Though slowed by the disease, Wright continues to snowboard with her husband and two children when she's not working on hiking the entire 3,100-mile Continental Divide Trail in segments.
"When I'm in the outdoors, it makes my heart sing," Wright said. "There is a lot of mental stress with MS. I remember after I was diagnosed going on my first backpacking trip and not feeling well. The farther I got, the better I felt. My eyesight got better and my feet weren't tingling.
"There is a peace being out in the environment that helps reduce the stress. It helps me not to see myself as a sick person."
Helping others with MS
Wright wanted others with MS to imagine themselves in that same frame of mind. She attended an adaptive ski and snowboard camp in 2004 and this year was awarded the National MS Society Pioneering Spirit Award.
She parlayed that into funding through the local Mildred Arnold Foundation to launch a new program in Larimer County called "Active with MS." The program helps people with MS experience outdoor adventures, including skiing, biking, climbing and rowing.
The program has an adaptive ski and snowboard trip to Breckenridge scheduled Dec. 16.
"What's been found with newly diagnosed people is that experiences like these can change their outlook on living with the disease so you start looking at things you can do instead of things you think you can't do," Wright said. "The mental aspect of how you picture yourself with the disease is so important and carries on through the rest of your life."
This year, Dunlap raised more than $15,000 for the Tyler Hamilton Foundation, which benefits those with MS.
The disease forced him to resign his position on the board of The Group real estate company and has forced him periodically to walk with a cane. Initially, he gave into the disease, quitting competitive cycling, falling out of shape and eating poorly. But then his competitive juices kicked in.
These days, he leads spinning classes for the Colorado Eagles hockey team, rides recreationally, still runs a few races, including the Horsetooth Half Marathon with his girlfriend Laura Heath, and lifts weights.
"The long camping trips and climbing Longs Peak are pretty much off the table, but getting back in better shape and eating right has made a huge difference," Dunlap said. "I chuckled when I read there was a study on Parkinson's patients that found that Pilates improved strength and helped in everyday life. Well, duh."
Unlike Wright and Dunlap, Rud no longer takes medication, saying the outdoors is his drug of choice.
Diagnosed with MS in 2000, he celebrated his 50th birthday in August 2005 by climbing 14,255-foot Longs Peak in Rocky Mountain National Park. Going off medication might not be the right thing for everyone, he said, but that experience was so freeing to his mind and body that he believed it was the right decision for him.

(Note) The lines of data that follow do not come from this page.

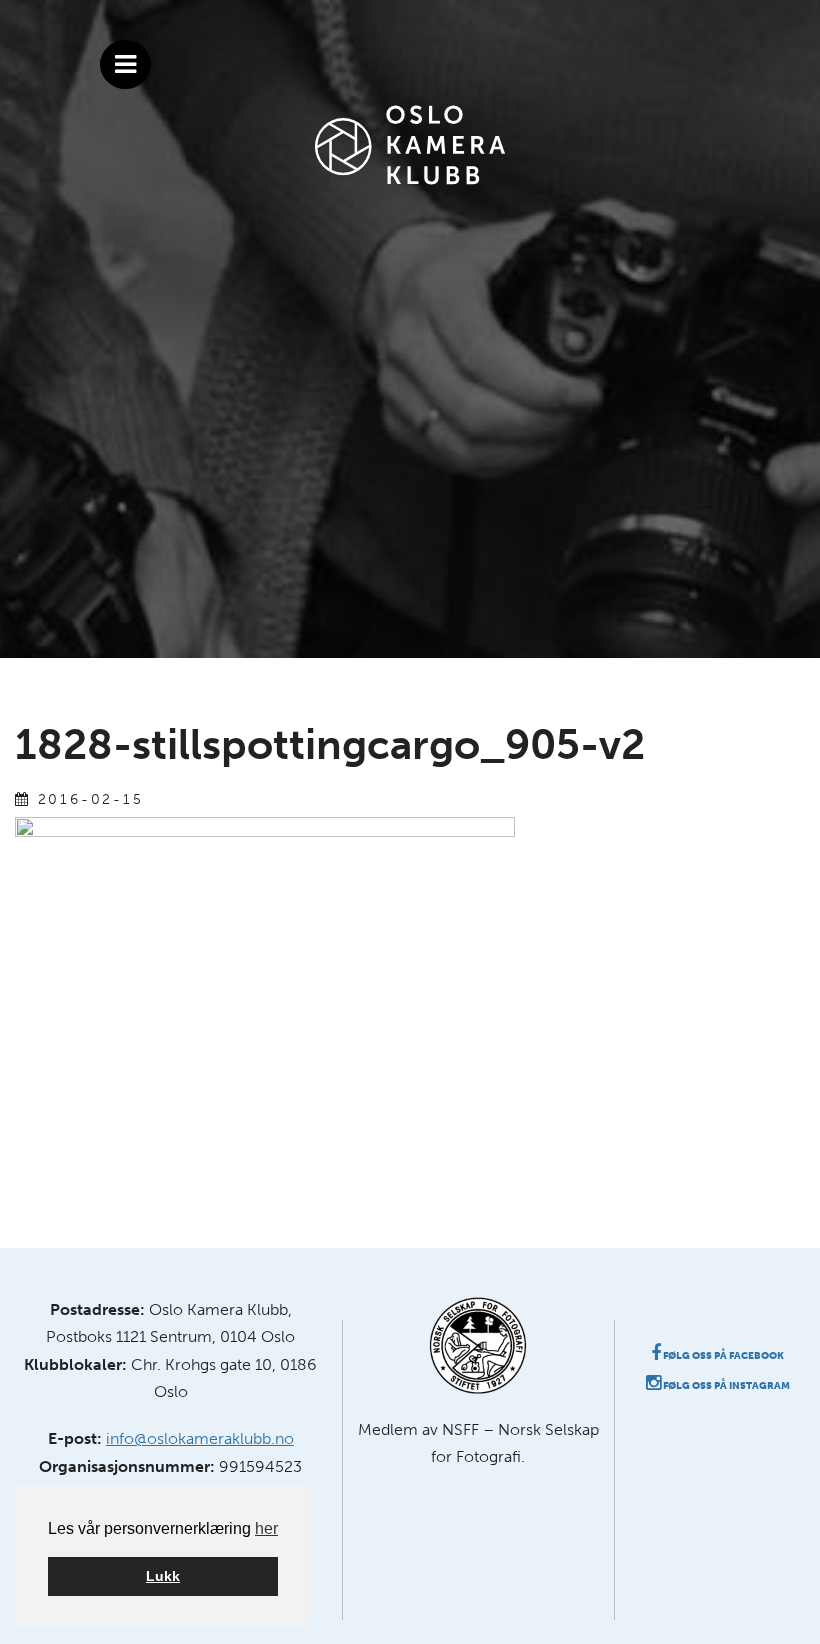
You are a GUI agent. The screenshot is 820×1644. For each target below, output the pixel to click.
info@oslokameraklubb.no (200, 1438)
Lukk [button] (163, 1576)
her (266, 1528)
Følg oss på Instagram (725, 1386)
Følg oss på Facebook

The trip moved him to start the Climbing for Those Who Can't campaign, which raises funds for the MS Society through his pursuit of all 54 of Colorado's peaks 14,000 feet or higher in elevation.
"Hope has to come from within, and I want this to fuel the fire," Rud said. "I realized through all of this that the most powerful thing on the planet is the mind. Either you control it or it controls you. I'm climbing all 54 of them, but if just one person will use this as motivation to just go for a longer walk, I'll be happy."